Three, maybe four hundred boats were moored hull to hull at Fishermen's Terminal. They formed a wintry thicket, over fifty acres of water, of masts, spars, trolling poles, whip-antennae, radar scanners, deck-hoists, and davits. Looking at the names around us, I read Vigorous, Tradition, Paragon, Sea Lassie, Peregrine, Resolute, Star of Heaven, Cheryl G., Cheerful, Immigrant (a green cloverleaf blazoned on its wheelhouse), Paramount, Memories. I saw a Pacific Breeze, but no Pacific Venturer.

"What is it -- a purse-seiner?"

He took it as a trick question, staring at me as if I were an unfriendly examiner. He had Barbie-doll blue eyes. "I dunno. Salmon boat." He consulted the piece of paper in his hand. "Yup. That's a salmon boat -- I heard."

He stank of the road -- of hitchhiking on interstates, diving in Dumpsters, spending nights in cardboard boxes under highway bridges, gargling with Thunderbird.

"I been here since seven."

It was two in the afternoon. Purposeful men were pushing past us, dressed in the local uniform of hooded smocks and black peaked caps, arms full of gear, impatient with the two rubbernecks in their path.

"You better ask one of these guys."

"I asked already."

He shambled off -- "Be seeing you, man" -- up the next finger pier, and I could see his lips moving as he spelled out the words on the sterns of Oceania, Prosperity, Stella Marie, Enterprise, Quandary, lost among these resonant abstractions and women's names. The working men were giving him a wide berth. On his behalf, I kept an eye out for the Venturer; but if it had ever existed at all, it was probably now steaming for Ketchikan and points north.










The boats were fitting out, at the last minute, as usual, for their spring migration to the Alaskan fishing grounds. The resinous, linseed-oily smell of varnish and wet paint hung thickly in the still air of the terminal, and there was the continuous happy racket of electric saws and sanders, hammers, drills, and roaring blowtorches. Diesel engines were being hastily disemboweled, their black innards laid out, part by part, on afterdecks, while their bloody-knuckled owners muttered to themselves as they puzzled over camshafts and clearances. Pickup trucks, laden to the gunwales, were drawn up alongside those boats that were now most nearly ready to leave, and wholesale boxes of Dinty Moore stew and Campbell's soup and plastic-wrapped bales of toilet tissue were being swung aboard on hoists.

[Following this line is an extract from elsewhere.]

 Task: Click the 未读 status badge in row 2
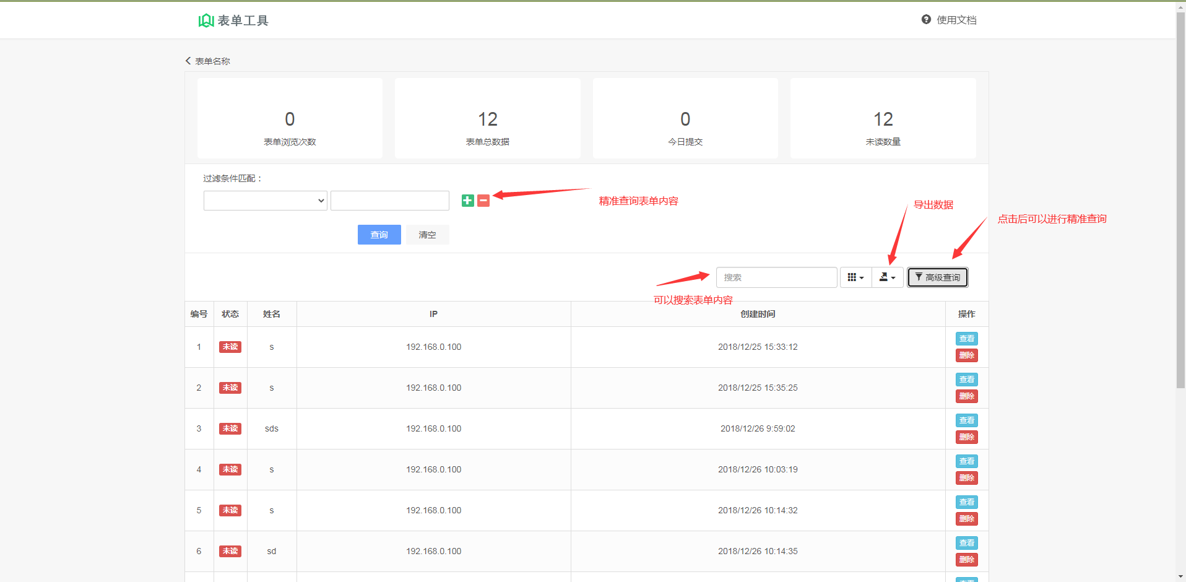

On the broad plaza of the net-mending area, a man and a woman were "hanging web": threading white, cigar-shaped floats at two-foot intervals along the top of their quarter-mile gill net. The jade-green, gossamer nylon mesh shimmered at their feet like a river.

In Seattle, the city of virtual reality, it was always a pleasure to come to this last bastion of old-fashioned work, with its nets, crab pots, paintbrushes, and carpentering; to its outdoor faces, seamed with experience; and to its long-established family air, generation following generation into the same industry. Grandparents, now too shaky on their pins to make the trip, were still important figures at fitting-out time. They drove trucks, varnished brightwork, repaired nets, tested circuits; unlike nearly all of their contemporaries, their skills had not dated. And beyond the grandparents there stretched the ghostly presences of European fishing communities on the fjords, bays, and sounds of Norway, Sweden, Denmark, Scotland, Ireland, from where most of the families had come. These, too, were commemorated in boat names: Cape Clear, Stavanger, Solvorn, Lokken, Tyyne, Thor, Saint Patrick, Uffda, American Viking. A clever parodist, tired of the prevailing Scandinavian homesickness, had christened his gill-netter Edsel Fjord.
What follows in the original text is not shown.